Sadece 26 gün sürse de sonunda herkesin bildiği yerden gelen baskıyla kapansa da bu ülkede hala gazeteciler olduğunu bir kez daha ispatlayan bir “Olay” yaşadık. Yaşanan onca baskıdan, verilen hukuksuz hapis cezalarıyla ifade özgürlüğünün yok edilmek istenmesinden sonra bile bu ülkede gerçek gazeteciler hala var. Hala bir grup gazeteci bir araya gelip bir televizyonda haber yapma azminde. Sonunun varacağı yeri bilseler de çabalarını esirgemeden haber alma hakkımız için mücadele ediyorlar.

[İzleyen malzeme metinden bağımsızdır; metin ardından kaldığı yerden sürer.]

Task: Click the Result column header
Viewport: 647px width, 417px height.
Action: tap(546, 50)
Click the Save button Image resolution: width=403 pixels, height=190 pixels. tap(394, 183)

Siyasi iktidar, bütün iletişim kanallarını kontrol etmek, her bilgiyi kendi süzgecinden geçirip yaymak istiyor. Klasik medyanın hâkim olduğu dönemde bunu yapmanın kolay olduğunu düşündü. Özel sektördeki medyayı satın alarak, alamadığını patronu üzerinden baskı altında tutarak, o da olmazsa ilan cezası verip reklam vereni baskı altın alarak, denetim ve hukuk mekanizmalarını araç haline getirerek medyayı susturmayı veya yönlendirmeyi mümkün gördü. Bu yöntem büyük ölçüde başarılı da oldu. Ancak ortaya çıkan “başarı” gerçek bir başarı olamadı. Zira kendileri açısından iki büyük sorun oluştu.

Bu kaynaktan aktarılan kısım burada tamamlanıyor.